Ambos equipos llegaron a la última jornada del campeonato separados tan sólo por dos puntos (tras la victoria entre semana de los de Ferguson ante el Southampton en partido atrasado). Tanto los Rovers como el ManU debían desplazarse fuera de sus estadios a disputar la última jornada. A priori, el partido más complicado era el del equipo de Lancashire, los aspirantes, que rendían visita al siempre complicado Anfield de Liverpool, uno de los equipos más en forma de la temporada. El United, por su parte, visitaba Upton Park para enfrentarse a un West Ham que vagabundeaba por zona de nadie en la tabla.

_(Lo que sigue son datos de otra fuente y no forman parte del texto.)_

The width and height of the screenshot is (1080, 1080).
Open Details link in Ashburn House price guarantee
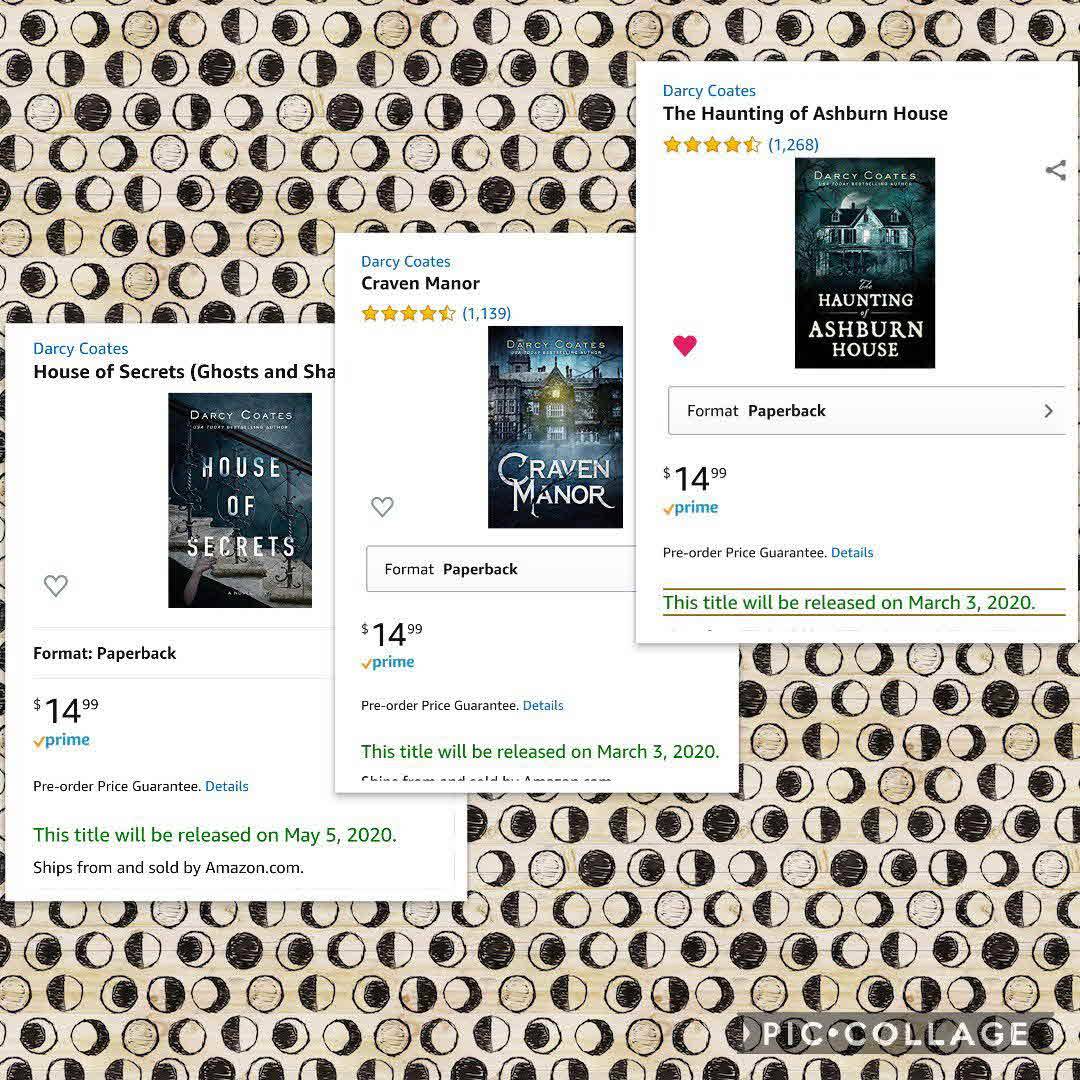coord(852,552)
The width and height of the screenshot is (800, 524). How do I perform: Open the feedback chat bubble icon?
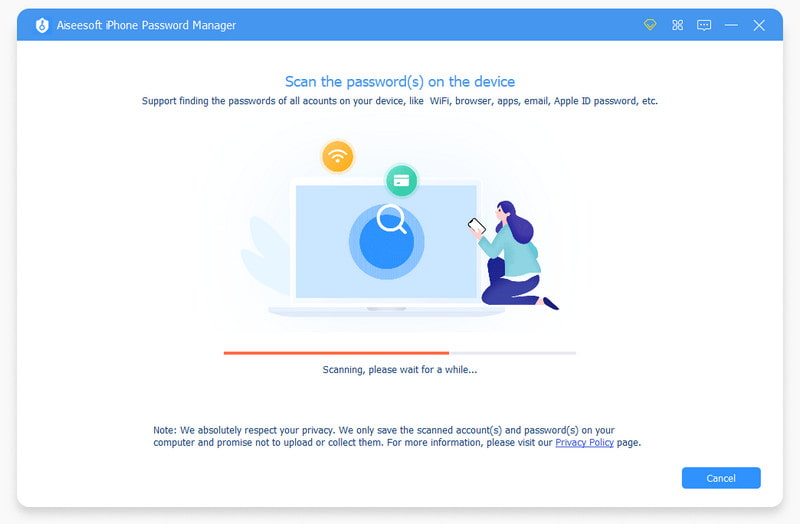tap(704, 25)
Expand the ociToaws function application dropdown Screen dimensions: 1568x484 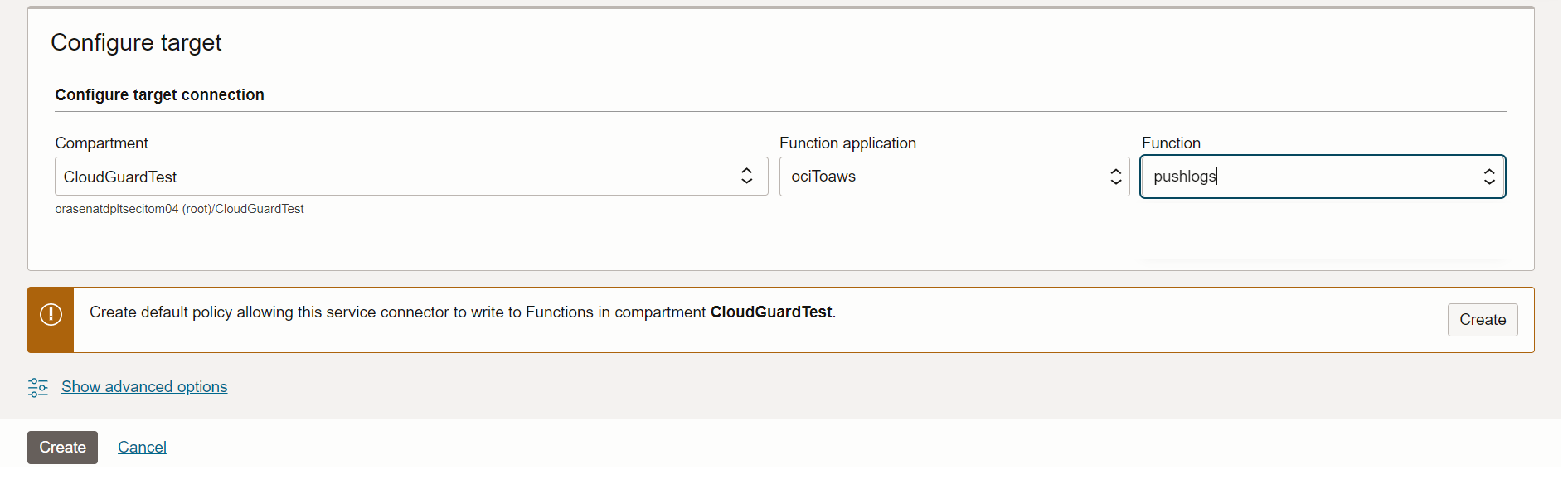945,177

Una victoria de los de Dalglish significaba el título, con independencia del resultado que se diese en Londres. Empezaron bien los Rovers en Anfield, con un gol de Shearer que adelantaba a los suyos. Las buenas noticias llegaban desde Upton Park: el United perdía por un gol a cero y se alejaba del título. En la segunda parte, la letal pareja del Blackburn formada por Shearer y un joven Chris Sutton (por quien se habían pagado 5 millones de libras al Norwich en el verano del 94), atenazados por los nervios y la presión, fallaron un sinfín de buenas ocasiones ante la portería red. El United empataba en Londres por medio de Brian McClair, mismo resultado que conseguía en Anfield, casi al mismo tiempo, John Barnes para el Liverpool. Con esos resultados, un único gol del United trasladaba el ansiado título a Old Trafford… pero, afortunadamente para Shearer y compañía, ese gol nunca llegó. Sí lo hizo en cambio el 2-1 para el Liverpool, merced a un lanzamiento de falta de Jamie Redknapp que Tim Flowers, cegado por el fuerte sol de aquella tarde de primavera, no pudo atajar. Con sufrimiento hasta el final, los seguidores del Blackburn estallaron de júbilo cuando sonó el pitido del árbitro en Upton Park. El título ya era suyo.
Si bien los goles de Alan Shearer (34 en total) fueron determinantes para alzarse con el título, no puede despreciarse la aportación de algunos de los jugadores que formaban aquella gran plantilla. El ya nombrado Chris Sutton formaba pareja de ataque con el delantero de Newcastle. A sus 21 años, consiguió un total de 15 goles en su primera temporada en la máxima categoría. El capitán Tim Sherwood, petición expresa de Dalglish cuando éste llegó al equipo, era la voz de su entrenador sobre el césped. Jason Wilcox, jugador de la cantera de los Rovers, entraba como un puñal por la banda izquierda, surtiendo de balones al rematador Shearer. En la defensa, el rubio escocés Colin Hendry y el noruego Henning Berg eran las dos principales referencias defensivas del equipo, sin olvidar al carrilero izquierdo Graeme Le Saux, quien pronto llegaría a la selección y al Chelsea tras sus éxitos en Ewood Park.
Fue tan sólo una temporada. Una temporada en la que el “Arte et labore” y la rosa del escudo de los Rovers se situaron en lo más alto, mirando a los poderosos Arsenal y United desde arriba.